[Dataset items]

====

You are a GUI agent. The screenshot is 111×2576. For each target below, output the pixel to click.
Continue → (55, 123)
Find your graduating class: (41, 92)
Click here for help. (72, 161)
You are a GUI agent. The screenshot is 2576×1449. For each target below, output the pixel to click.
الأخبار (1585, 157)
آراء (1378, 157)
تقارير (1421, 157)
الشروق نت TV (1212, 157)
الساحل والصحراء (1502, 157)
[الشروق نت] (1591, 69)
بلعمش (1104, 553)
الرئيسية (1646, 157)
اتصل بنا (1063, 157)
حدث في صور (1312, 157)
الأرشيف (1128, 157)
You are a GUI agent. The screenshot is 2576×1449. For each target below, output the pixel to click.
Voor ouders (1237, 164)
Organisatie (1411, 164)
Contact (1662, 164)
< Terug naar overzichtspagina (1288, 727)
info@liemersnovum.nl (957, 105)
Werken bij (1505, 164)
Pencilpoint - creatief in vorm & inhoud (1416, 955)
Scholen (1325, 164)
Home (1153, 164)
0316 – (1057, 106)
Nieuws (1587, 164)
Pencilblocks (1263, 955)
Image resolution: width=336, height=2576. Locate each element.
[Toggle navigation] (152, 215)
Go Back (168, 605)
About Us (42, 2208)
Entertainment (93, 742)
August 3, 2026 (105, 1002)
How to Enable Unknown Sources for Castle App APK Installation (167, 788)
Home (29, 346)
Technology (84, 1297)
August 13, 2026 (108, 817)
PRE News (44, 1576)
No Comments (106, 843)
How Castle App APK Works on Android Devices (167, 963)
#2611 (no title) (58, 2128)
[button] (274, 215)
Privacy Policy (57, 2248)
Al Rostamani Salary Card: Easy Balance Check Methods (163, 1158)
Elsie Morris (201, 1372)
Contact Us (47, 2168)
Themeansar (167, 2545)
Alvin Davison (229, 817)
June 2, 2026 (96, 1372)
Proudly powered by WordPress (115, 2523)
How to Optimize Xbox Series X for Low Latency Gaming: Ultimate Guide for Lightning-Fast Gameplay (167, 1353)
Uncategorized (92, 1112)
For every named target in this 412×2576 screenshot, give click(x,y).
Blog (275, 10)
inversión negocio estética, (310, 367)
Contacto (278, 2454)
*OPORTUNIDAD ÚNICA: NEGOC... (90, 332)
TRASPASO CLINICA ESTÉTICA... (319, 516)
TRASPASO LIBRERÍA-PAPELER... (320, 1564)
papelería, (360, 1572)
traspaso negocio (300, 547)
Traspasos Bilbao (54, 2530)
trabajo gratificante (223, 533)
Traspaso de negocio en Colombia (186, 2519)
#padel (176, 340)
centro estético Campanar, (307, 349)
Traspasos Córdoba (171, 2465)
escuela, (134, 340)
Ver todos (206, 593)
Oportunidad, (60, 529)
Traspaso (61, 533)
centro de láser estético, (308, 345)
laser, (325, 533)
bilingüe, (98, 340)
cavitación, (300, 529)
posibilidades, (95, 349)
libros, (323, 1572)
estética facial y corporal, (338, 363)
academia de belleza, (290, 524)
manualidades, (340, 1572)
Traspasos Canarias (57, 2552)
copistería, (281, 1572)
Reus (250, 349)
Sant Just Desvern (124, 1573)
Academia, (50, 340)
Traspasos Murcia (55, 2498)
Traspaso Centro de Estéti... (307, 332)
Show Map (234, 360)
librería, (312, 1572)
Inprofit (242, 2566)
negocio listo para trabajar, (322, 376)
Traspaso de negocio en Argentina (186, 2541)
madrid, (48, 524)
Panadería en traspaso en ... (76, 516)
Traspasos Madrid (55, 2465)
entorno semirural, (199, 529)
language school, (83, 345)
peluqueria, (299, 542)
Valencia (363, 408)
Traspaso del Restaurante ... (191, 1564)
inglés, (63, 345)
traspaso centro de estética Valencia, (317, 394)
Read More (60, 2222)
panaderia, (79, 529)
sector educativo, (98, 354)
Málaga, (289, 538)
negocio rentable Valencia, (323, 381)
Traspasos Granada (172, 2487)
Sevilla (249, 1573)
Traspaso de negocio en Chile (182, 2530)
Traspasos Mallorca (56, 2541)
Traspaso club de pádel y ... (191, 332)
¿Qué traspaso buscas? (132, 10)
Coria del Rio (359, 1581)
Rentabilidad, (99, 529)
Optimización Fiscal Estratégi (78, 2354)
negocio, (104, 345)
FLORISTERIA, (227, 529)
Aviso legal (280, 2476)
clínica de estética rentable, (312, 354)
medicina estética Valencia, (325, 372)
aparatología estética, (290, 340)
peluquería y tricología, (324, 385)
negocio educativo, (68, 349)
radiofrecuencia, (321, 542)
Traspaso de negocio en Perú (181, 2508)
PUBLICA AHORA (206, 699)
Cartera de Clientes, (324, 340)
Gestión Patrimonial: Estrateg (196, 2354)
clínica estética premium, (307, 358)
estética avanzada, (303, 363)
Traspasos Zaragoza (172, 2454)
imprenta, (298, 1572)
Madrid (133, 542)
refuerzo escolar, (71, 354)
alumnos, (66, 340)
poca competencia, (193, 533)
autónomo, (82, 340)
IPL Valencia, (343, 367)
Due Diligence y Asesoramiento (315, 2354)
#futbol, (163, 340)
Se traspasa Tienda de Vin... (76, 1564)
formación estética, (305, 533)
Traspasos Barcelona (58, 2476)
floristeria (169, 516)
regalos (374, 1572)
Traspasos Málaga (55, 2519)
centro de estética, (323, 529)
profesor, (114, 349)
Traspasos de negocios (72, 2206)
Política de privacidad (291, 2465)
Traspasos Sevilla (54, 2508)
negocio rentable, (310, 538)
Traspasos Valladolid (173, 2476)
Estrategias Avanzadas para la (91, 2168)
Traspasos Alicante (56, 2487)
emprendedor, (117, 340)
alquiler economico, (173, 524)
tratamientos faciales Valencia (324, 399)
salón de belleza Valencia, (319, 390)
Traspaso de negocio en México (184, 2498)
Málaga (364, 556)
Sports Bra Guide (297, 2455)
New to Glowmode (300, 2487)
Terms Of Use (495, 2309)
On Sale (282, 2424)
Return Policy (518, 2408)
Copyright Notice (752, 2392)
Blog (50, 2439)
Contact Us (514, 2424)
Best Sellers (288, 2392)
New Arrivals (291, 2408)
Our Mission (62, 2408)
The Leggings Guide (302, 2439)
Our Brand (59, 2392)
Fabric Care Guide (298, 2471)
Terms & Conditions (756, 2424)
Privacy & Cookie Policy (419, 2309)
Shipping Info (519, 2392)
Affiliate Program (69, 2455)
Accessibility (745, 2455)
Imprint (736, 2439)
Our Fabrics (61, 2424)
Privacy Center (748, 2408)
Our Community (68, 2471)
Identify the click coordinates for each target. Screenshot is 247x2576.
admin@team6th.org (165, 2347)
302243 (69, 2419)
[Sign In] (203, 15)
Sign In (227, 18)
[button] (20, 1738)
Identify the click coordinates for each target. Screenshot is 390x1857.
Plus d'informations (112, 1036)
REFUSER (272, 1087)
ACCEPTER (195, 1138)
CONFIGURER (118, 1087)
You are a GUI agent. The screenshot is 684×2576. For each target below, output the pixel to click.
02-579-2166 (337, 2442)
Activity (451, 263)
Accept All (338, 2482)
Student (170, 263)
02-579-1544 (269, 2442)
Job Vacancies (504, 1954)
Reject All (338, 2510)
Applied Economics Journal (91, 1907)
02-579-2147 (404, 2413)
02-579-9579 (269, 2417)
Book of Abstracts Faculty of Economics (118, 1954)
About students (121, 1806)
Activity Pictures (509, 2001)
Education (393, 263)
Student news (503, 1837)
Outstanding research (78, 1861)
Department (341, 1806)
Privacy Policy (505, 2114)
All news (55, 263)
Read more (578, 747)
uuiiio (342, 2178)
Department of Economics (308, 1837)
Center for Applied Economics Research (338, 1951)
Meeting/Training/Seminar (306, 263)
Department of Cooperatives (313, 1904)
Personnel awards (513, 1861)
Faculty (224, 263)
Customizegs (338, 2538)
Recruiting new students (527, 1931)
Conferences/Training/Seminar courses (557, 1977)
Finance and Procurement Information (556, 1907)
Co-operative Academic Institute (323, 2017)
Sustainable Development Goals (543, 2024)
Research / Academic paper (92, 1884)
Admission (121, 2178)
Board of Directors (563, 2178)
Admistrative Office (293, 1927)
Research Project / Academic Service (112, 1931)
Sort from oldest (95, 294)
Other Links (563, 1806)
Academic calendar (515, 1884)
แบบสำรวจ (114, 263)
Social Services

====

> _Your objective_:
Every line above from the line with "REFUSER (272, 1087)" to the line with "02-579-9579 (269, 2417)", inclusive, must be returned exactly; no other line belongs in the reply.

> _Finished task_:
REFUSER (272, 1087)
ACCEPTER (195, 1138)
CONFIGURER (118, 1087)
You are a GUI agent. The screenshot is 684×2576. For each target below, output the pixel to click.
02-579-2166 (337, 2442)
Activity (451, 263)
Accept All (338, 2482)
Student (170, 263)
02-579-1544 (269, 2442)
Job Vacancies (504, 1954)
Reject All (338, 2510)
Applied Economics Journal (91, 1907)
02-579-2147 (404, 2413)
02-579-9579 (269, 2417)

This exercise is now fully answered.